Start of Document text

American restaurateur

Karim Webb (born 1974) is an American restaurateur based in Los Angeles. He is best known for creating a successful franchise restaurant in South Los Angeles in 2011, the first full-service restaurant in the area since the 1992 Los Angeles riots. His business model includes training in management, business and life skills for workers and youth in the local community.

Webb won Black Enterprise Magazine's 2014 Annual Small Business Award for Franchise Company of the Year.

==Early life==

Karim grew up in Rowland Heights, California. Webb's father, Reggie Webb, was an executive at McDonald's. When Karim was 11, his father became a McDonald's franchisee in the Inland Empire of Southern California. The family business grew to 16 restaurants, where Karim worked with his two siblings. By the time Karim Webb was 28, he had been working in the restaurant business for 17 years. Webb attended Morehouse College in Atlanta. For a time, he did business in real estate.

Karim is the father of 3. His daughter, Amira "Skye" Webb plays softball for Georgia Tech.

==Career==

Webb re-entered the restaurant business when he formed PCF Management (PCF stands for "positive cash flow"), along with his childhood friend and financial expert Edward Barnett. He decided to open a Buffalo Wild Wings franchise in California, where the brand was not well known yet. Because of the recession, bank financing was unavailable, but he was able to attract individuals to help invest what would eventually amount to $6 million for two restaurants. The first restaurant opened in Del Amo Fashion Plaza in the Torrance Mall in late 2009. When it proved to be successful, he started looking for another location in Los Angeles.

End of Document text

To do:
[1] In the Karim Webb biography, rewrite the passage starting with "Karim grew up" and going on through "in real estate.", swapping "siblings" for "brothers and sisters".
[2] According to the Karim Webb biography, where and when did the first restaurant open?
[3] Please carry on with the Karim Webb biography from the point where it stops.

Start of Input data

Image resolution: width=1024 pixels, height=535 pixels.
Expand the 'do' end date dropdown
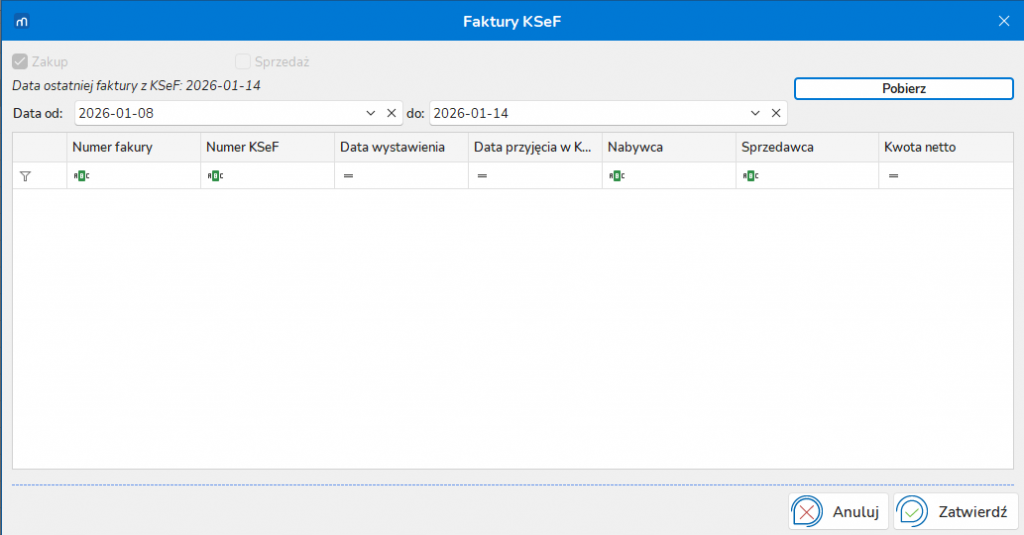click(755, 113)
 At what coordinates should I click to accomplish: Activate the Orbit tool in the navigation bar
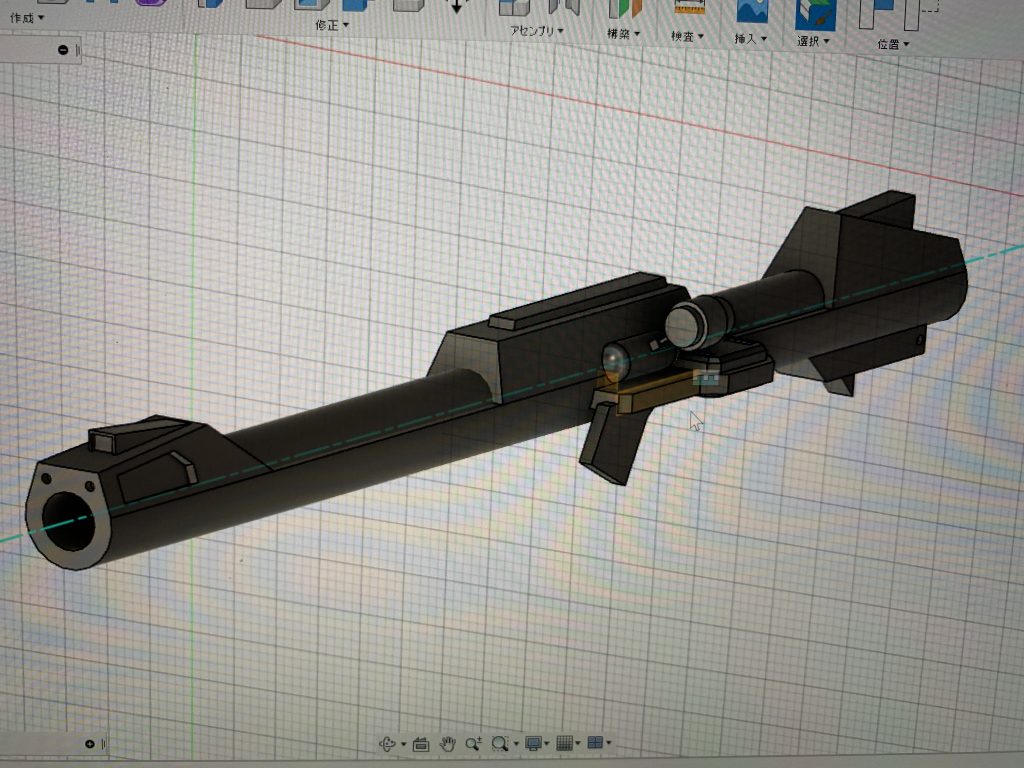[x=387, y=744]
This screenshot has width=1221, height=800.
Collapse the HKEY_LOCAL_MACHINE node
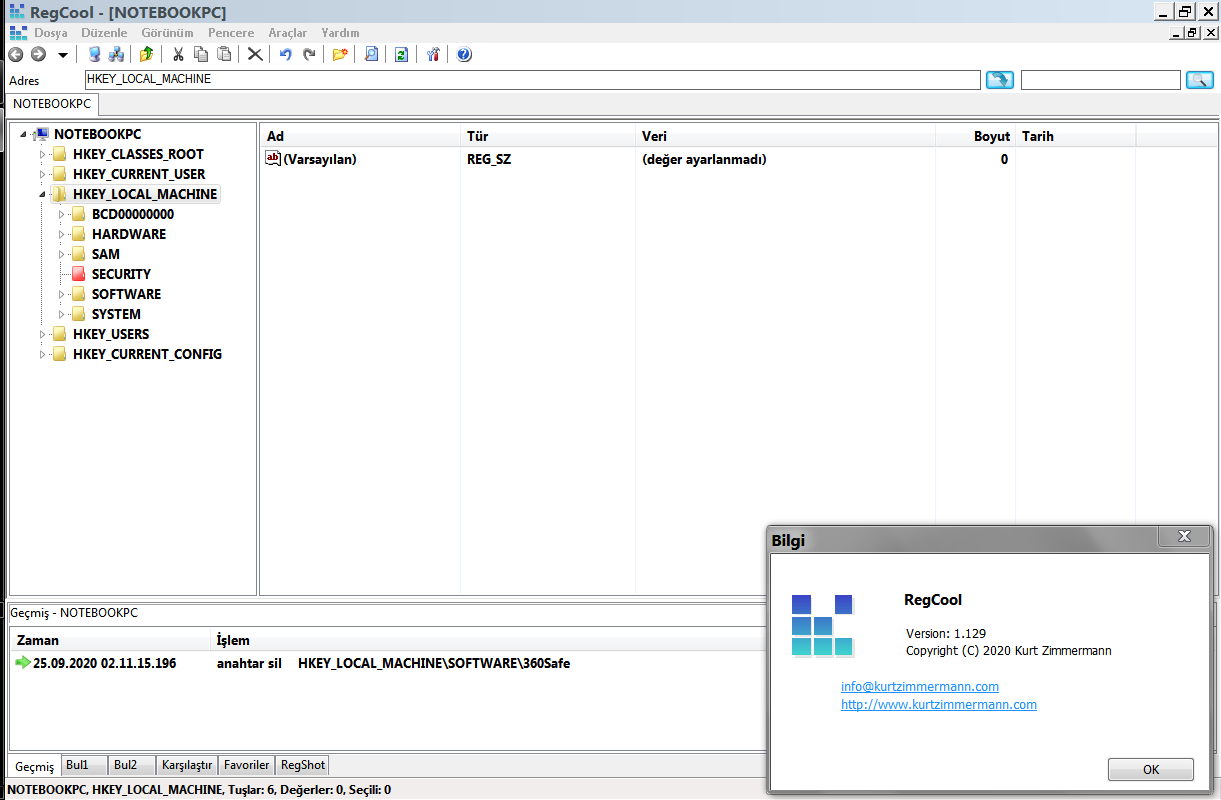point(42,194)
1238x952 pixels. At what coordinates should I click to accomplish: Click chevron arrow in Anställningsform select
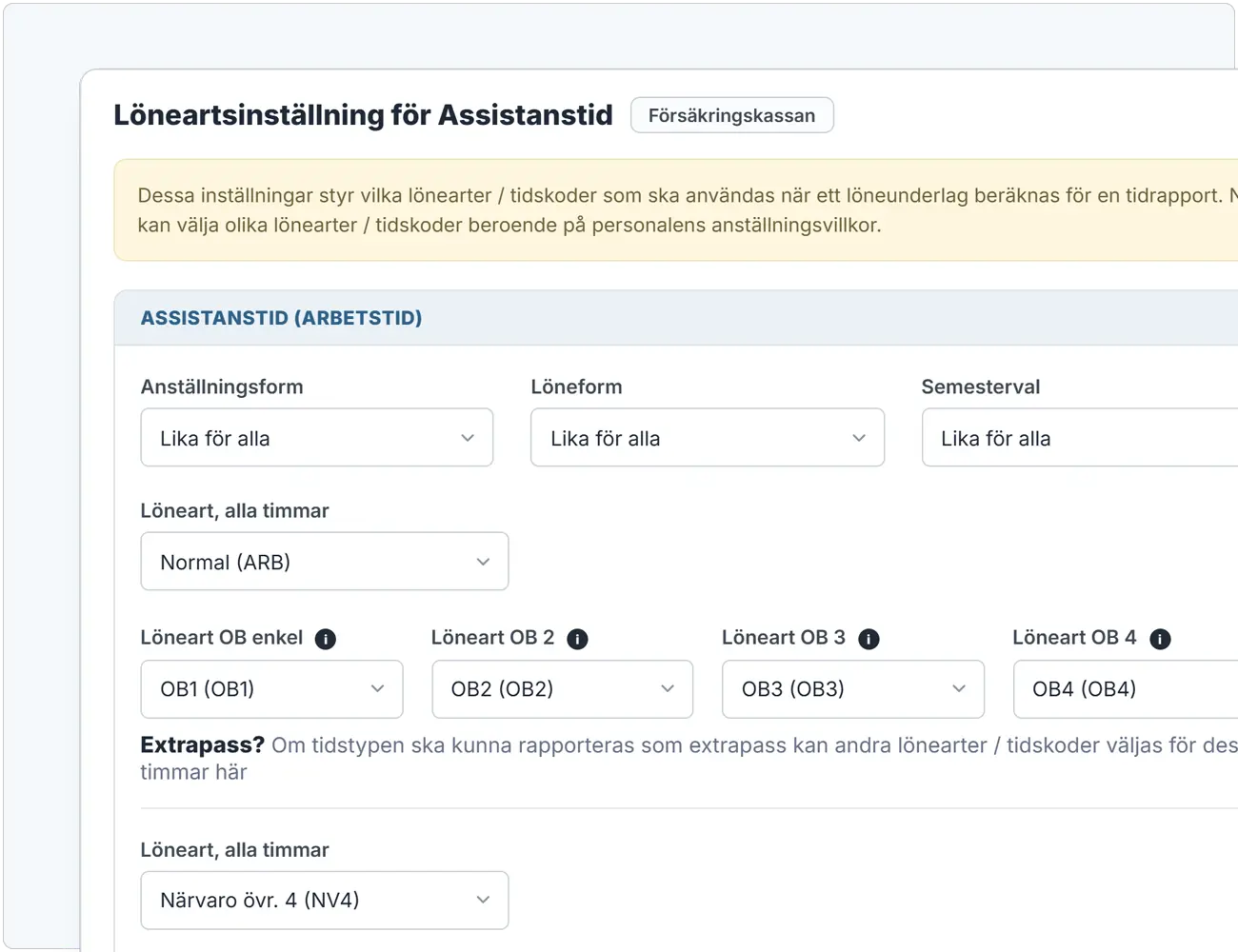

End of Input data

Task results:
[1]
Karim grew up in Rowland Heights, California. Webb's father, Reggie Webb, was an executive at McDonald's. When Karim was 11, his father became a McDonald's franchisee in the Inland Empire of Southern California. The family business grew to 16 restaurants, where Karim worked with his two brothers and sisters. By the time Karim Webb was 28, he had been working in the restaurant business for 17 years. Webb attended Morehouse College in Atlanta. For a time, he did business in real estate.

[2] It opened in Del Amo Fashion Plaza in the Torrance Mall in late 2009.

[3]
Webb opened the second restaurant in South Los Angeles, in Baldwin Hills Crenshaw Plaza, which was hard hit by the 1992 Los Angeles riots. In 2011, when he opened the restaurant, the area was known for gang activity.

Webb's Crenshaw Plaza restaurant became the first casual-dining franchise restaurant to open in South Los Angeles in 25 years. It won awards from Buffalo Wild Wings (BWW) corporate headquarters for year-over-year sales increases, and became the approved training store for other BWW locations to train their employees. It also outperformed all other BWWs, for year over year sale increases, in 2014 and 2015.

In 2014, Webb acquired a third restaurant in Carson, California.

==Business model==

When opening the Crenshaw Plaza restaurant, Webb introduced original elements to adapt his business to the area with a strong gang presence. The hosts at the door, which are well connected to gang culture, check bags as guests enter and turn away people wearing the colors of the Crips and Bloods or gang signs. Patio windows facing the parking lot are blacked out to prevent anyone driving by seeing who is dining inside. When a local gang member hosted an after-wake party at the restaurant, Webb and his security called competing gangs in the neighborhood to tell them not to visit the restaurant that night.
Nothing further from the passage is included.